En 1978, la psychologue clinicienne Pauline Clance et sa collègue Suzanne Imes ont publié dans Psychotherapy: Theory, Research & Practice un article fondé sur des entretiens avec plus de 150 femmes très accomplies — scientifiques, médecins, chercheuses dans des universités américaines. Aucune d'elles ne trompait son employeur. Presque toutes étaient convaincues que c'était une question de temps avant que tout le monde comprenne qu'elles n'avaient pas leur place. Clance appela cela le « phénomène de l'imposteur » — et quarante-cinq ans plus tard, la recherche prit un tournant que personne n'attendait.

En bref

Le syndrome de l'imposteur est un schéma d'attribution erronée : les succès sont attribués à la chance ou aux circonstances, les échecs à la propre incompétence. Une revue systématique de Bravata et collègues (Journal of General Internal Medicine, 2020) estime que jusqu'à 82 % des personnes le vivent au moins une fois. Ce n'est pas un trouble mental. Sans prise de conscience, cela devient un frein chronique.
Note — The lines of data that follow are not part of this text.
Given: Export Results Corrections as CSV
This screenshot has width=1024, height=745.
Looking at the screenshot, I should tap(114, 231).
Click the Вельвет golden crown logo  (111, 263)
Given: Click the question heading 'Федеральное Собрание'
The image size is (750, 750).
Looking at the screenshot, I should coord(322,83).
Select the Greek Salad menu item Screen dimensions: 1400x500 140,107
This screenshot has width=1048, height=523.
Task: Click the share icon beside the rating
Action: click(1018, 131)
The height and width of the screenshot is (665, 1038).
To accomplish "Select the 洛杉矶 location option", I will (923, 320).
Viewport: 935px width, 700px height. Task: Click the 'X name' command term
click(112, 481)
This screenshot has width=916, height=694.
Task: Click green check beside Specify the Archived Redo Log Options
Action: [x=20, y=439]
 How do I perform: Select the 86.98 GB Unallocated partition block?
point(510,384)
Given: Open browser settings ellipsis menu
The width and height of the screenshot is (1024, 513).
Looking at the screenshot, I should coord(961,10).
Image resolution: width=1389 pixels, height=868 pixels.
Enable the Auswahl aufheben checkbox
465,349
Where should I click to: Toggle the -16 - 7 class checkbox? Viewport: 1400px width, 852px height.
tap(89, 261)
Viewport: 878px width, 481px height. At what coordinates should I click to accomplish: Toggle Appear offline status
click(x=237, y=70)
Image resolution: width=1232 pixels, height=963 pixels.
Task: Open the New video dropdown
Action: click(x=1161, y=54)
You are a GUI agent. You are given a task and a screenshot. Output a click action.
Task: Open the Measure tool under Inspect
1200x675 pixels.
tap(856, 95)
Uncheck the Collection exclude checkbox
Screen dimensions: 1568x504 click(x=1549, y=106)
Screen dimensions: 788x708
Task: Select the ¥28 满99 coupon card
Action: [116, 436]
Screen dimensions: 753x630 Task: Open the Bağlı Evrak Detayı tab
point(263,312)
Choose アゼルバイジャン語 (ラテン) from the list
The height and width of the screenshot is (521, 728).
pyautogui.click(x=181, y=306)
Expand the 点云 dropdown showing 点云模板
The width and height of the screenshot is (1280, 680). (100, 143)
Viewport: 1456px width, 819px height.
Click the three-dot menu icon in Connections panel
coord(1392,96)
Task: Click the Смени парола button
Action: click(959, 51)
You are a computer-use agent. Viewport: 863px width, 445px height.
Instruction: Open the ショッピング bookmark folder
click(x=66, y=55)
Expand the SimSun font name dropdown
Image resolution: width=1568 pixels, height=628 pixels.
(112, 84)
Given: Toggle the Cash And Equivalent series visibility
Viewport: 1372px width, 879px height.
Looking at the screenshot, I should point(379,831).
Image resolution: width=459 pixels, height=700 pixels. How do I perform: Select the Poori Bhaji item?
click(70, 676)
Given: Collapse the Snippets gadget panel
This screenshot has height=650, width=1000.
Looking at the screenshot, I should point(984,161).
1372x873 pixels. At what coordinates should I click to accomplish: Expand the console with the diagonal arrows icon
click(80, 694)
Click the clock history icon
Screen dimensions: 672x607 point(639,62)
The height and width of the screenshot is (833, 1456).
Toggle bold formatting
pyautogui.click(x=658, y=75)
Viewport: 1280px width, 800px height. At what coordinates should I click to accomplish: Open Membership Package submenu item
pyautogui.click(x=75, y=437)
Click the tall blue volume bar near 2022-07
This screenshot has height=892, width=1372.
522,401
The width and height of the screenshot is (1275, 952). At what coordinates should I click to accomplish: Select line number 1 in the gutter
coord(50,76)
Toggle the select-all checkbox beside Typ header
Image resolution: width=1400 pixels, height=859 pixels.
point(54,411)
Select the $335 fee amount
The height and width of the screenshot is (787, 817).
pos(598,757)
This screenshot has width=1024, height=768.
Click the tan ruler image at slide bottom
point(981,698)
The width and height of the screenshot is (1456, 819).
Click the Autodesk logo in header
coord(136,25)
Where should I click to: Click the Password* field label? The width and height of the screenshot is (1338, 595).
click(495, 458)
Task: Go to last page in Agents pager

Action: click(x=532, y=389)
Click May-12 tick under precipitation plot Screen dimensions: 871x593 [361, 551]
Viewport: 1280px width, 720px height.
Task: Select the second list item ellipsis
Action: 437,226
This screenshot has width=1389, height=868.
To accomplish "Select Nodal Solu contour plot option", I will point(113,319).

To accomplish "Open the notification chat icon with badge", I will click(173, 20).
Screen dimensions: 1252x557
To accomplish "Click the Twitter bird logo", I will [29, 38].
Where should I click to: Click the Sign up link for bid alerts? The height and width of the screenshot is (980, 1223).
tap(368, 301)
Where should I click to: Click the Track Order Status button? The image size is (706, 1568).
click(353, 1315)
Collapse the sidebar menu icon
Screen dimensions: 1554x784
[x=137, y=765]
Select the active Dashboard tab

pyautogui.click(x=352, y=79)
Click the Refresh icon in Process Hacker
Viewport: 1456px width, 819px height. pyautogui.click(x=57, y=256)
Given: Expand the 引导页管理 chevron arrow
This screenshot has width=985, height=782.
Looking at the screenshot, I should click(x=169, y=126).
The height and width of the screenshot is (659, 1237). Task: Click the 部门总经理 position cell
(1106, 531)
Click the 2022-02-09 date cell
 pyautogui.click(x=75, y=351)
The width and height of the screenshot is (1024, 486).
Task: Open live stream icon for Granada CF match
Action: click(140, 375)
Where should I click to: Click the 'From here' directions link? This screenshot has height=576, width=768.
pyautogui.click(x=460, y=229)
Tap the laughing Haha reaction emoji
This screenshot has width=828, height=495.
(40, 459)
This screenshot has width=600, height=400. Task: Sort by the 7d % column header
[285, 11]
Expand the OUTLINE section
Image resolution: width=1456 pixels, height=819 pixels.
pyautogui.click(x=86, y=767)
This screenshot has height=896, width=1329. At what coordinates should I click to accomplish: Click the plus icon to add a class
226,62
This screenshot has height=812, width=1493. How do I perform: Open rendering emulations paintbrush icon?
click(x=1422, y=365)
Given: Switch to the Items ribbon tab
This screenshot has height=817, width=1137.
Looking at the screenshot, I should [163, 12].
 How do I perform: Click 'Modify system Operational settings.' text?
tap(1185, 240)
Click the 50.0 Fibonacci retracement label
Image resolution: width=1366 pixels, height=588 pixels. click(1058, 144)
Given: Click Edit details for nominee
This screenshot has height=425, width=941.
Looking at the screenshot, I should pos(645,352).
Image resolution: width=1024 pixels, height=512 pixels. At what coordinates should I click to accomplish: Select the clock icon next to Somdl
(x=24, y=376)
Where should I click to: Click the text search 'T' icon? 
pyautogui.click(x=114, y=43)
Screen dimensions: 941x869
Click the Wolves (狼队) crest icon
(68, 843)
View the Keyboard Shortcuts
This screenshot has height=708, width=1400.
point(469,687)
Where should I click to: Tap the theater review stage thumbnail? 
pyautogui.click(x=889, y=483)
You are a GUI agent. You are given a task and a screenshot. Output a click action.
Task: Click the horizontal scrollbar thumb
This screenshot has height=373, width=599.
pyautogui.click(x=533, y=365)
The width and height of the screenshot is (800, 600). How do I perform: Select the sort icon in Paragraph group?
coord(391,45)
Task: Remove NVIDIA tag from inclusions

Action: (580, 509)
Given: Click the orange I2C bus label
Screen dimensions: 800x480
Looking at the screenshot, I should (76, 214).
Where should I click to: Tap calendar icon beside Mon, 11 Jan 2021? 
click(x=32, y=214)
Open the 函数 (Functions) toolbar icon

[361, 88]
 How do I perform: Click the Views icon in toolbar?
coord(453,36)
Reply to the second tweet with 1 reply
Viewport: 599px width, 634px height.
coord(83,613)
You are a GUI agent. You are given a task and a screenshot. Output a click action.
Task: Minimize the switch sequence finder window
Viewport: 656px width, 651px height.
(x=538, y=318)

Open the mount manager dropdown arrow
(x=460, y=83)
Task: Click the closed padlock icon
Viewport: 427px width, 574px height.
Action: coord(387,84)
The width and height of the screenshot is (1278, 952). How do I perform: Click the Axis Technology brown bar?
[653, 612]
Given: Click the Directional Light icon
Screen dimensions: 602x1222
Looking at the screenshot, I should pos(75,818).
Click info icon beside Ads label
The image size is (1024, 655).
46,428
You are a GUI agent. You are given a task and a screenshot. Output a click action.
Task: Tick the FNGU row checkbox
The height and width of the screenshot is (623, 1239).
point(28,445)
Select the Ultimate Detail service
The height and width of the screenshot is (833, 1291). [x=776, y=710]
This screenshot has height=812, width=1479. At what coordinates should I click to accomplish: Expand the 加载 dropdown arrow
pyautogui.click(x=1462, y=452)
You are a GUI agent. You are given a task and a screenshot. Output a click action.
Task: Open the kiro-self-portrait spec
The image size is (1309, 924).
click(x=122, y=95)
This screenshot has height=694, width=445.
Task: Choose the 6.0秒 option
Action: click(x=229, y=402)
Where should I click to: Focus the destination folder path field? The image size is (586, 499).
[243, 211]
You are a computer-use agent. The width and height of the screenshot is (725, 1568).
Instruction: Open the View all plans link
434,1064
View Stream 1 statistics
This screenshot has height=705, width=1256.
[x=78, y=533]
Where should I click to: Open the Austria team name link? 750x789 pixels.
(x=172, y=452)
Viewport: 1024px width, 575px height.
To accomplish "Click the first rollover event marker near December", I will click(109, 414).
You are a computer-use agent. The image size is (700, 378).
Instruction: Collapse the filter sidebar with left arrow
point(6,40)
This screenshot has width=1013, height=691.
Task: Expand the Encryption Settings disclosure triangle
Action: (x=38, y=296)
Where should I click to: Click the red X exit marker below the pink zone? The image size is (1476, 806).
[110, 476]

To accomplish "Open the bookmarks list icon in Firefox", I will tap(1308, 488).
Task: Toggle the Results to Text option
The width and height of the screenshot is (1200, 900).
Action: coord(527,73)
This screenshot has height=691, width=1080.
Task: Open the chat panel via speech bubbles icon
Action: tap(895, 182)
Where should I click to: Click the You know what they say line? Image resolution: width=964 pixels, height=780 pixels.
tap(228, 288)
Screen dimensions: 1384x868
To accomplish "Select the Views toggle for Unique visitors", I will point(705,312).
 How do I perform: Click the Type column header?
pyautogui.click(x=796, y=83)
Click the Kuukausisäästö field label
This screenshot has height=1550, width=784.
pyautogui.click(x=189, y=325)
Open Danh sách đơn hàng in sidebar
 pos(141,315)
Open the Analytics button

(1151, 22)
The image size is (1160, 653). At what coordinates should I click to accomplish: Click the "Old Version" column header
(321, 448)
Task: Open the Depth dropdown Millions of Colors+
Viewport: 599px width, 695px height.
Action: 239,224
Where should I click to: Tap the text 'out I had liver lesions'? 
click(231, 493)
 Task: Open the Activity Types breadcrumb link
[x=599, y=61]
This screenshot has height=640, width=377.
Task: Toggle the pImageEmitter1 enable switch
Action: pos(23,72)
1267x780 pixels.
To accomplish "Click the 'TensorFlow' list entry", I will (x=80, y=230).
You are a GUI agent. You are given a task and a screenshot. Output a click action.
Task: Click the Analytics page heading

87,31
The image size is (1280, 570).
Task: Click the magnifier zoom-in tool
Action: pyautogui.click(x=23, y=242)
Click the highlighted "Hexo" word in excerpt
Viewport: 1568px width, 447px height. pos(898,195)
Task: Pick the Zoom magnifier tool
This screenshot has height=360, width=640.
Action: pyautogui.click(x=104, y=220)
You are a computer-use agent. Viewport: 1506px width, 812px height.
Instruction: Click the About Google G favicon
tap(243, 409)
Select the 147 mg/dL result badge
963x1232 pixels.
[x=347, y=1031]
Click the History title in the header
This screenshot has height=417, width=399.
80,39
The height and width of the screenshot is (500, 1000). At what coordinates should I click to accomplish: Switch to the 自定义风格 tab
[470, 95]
7 min de lectureTravail et carrière11 septembre 2026

Tu viens de réussir une présentation. Ton responsable était satisfait, tes collègues ont approuvé. Et intérieurement — la douce certitude que c'était de la chance, et que la prochaine fois, ça se verra. Ce n'est ni de la modestie ni une faible estime de soi. Ce sentiment a un mécanisme précis — et quelque chose d'inattendu en son sein.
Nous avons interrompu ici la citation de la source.